Para conscientizar as famílias sobre a importância de vacinar as crianças contra a poliomielite, a SMS faz a busca ativa dos não vacinados, principalmente no primeiro ano de vida dos bebês.
— Entramos em contato com a família para informar e fazer o chamamento que a criança está com as vacinas em atrasos. Pedimos que esse pai e essa mãe compareçam à unidade. A vacinação das crianças é obrigatória e isto está previsto no Estatuto da Criança e do Adolescente. Se há situação muito clara de negligência, encaminhamos para os órgãos de proteção à saúde da criança — detalha a diretora da Vigilância em Saúde da SMS.
Juliana ainda explica que no ano passado, com a pandemia, as equipes de saúde das unidades básicas tiveram que direcionar seus esforços para atendimentos relacionados à covid-19, diminuindo, de certa forma, as ações de busca ativa de não vacinados. Vale ressaltar que a vacina contra a poliomielite é gratuita e pode ser acessada diretamente nas unidades básicas de saúde (UBSs).
Palestrante apela que pais vacinem as crianças
Aos 58 anos, o palestrante e empresário Emilio Finger, natural de Flores da Cunha, busca usar seu exemplo de vida para conscientizar e sensibilizar as famílias sobre a importância da vacinação contra a poliomielite.
Ele contraiu a paralisia infantil, como a doença é popularmente conhecida, aos seis meses de vida. O diagnóstico, contudo, não foi encarado como uma sentença: mesmo em meio às dificuldades e graças a inúmeros tratamentos médicos e ao apoio da família, Emilio aprendeu a surfar, esquiar, mergulhar... E, em 2017, chegou a percorrer o Caminho de Santiago da Compostela, na Espanha. Mas tudo poderia ter sido diferente:
— Foram poucas as crianças que tiveram a oportunidade e conseguiram vencer a paralisia infantil, como eu venci — destaca.
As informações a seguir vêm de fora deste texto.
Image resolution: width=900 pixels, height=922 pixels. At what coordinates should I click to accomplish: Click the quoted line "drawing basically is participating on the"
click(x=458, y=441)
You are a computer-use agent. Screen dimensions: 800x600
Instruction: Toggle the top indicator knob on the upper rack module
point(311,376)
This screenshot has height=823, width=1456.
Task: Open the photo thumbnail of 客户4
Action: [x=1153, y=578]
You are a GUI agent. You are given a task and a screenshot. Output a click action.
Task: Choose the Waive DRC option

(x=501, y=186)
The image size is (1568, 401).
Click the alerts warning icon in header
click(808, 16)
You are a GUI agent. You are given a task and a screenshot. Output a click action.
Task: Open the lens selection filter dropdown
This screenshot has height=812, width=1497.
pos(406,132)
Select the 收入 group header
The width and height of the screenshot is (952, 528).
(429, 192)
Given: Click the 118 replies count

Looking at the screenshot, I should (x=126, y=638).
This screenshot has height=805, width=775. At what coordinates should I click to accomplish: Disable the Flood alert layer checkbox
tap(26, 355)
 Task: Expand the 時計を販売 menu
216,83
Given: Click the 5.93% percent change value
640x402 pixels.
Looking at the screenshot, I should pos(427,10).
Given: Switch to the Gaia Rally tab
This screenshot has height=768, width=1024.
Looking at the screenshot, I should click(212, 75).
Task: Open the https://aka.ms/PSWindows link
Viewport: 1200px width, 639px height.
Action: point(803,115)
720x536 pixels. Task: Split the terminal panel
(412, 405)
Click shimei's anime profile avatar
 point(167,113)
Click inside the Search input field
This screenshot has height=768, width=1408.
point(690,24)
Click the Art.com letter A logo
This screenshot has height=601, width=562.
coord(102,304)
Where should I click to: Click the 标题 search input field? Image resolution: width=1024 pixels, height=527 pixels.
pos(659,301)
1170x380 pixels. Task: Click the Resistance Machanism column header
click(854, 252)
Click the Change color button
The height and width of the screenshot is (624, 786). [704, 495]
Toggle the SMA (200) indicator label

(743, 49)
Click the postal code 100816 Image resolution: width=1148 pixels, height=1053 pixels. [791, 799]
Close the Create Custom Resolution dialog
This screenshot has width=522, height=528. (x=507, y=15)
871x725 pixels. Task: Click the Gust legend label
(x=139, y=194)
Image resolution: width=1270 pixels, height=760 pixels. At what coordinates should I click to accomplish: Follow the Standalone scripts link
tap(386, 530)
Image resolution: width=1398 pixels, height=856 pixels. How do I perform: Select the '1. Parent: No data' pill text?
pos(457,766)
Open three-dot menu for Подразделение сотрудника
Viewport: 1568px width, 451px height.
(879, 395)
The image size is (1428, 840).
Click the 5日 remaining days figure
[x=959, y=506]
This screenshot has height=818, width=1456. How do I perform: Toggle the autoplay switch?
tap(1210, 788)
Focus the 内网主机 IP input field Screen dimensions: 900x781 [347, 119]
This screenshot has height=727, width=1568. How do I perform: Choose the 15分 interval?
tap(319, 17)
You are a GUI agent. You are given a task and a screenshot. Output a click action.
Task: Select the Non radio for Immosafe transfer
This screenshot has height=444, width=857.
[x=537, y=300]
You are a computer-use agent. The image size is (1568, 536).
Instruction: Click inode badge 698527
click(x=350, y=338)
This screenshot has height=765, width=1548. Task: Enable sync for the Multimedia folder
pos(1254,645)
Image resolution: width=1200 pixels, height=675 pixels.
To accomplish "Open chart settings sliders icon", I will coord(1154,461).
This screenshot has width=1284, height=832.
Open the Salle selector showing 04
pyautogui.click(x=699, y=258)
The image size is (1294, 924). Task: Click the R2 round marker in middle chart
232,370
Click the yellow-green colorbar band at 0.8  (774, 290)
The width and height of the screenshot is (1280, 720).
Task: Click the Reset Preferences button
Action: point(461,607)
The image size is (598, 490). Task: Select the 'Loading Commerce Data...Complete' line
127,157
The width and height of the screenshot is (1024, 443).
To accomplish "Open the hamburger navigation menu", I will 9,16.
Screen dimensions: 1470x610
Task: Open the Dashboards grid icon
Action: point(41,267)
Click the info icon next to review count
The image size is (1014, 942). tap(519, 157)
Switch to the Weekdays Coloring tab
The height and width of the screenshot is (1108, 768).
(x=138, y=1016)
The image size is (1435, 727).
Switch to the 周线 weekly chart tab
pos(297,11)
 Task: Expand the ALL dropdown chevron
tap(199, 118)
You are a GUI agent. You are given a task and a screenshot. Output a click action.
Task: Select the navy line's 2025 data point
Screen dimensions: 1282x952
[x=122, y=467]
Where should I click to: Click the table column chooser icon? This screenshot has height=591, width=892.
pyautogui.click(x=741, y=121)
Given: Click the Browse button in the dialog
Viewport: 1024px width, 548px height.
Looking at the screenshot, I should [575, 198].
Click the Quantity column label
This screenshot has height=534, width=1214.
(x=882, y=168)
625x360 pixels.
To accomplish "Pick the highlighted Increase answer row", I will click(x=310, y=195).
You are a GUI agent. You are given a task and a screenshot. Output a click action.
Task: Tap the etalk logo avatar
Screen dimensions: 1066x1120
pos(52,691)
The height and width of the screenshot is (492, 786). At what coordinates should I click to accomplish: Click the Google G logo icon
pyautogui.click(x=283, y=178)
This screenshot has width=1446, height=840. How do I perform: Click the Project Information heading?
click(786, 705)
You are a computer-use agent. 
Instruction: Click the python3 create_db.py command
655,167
Hoje, Emilio apela para que os pais não deixem de vacinar seus filhos:
— A paralisia infantil tira a oportunidade de a criança viver uma vida saudável. Nós, como pais, não temos o direito de tirar essa chance das crianças. É só levar ao posto de saúde e vacinar. Assim, elas estarão protegidas e não vão correr o risco de passar pelo o que o menino Emilio passou na infância, na juventude e como adulto também.
Sobre a poliomielite
:: Sintomas: febre, mal-estar, dor de cabeça, de garganta e no corpo, vômitos, diarreia, constipação (prisão de ventre), espasmos, rigidez na nuca e até mesmo meningite. Nas formas mais graves, instala-se a flacidez muscular, que afeta, em regra, um dos membros inferiores.
:: Tratamento: não existe tratamento específico. Todas as vítimas de contágio devem ser hospitalizadas, recebendo tratamento dos sintomas, de acordo com o quadro clínico do paciente.
:: Sequelas: as principais são problemas e dores nas articulações; pé torto, em que a pessoa não consegue andar porque o calcanhar não encosta no chão; crescimento diferente das pernas; osteoporose; paralisia de uma das pernas; paralisia dos músculos da fala e da deglutição; dificuldade de falar, entre outras.
:: Prevenção: a vacinação é a única forma de prevenção da poliomielite. Todas as crianças menores de cinco anos de idade devem ser vacinadas conforme esquema de vacinação de rotina e na campanha nacional anual.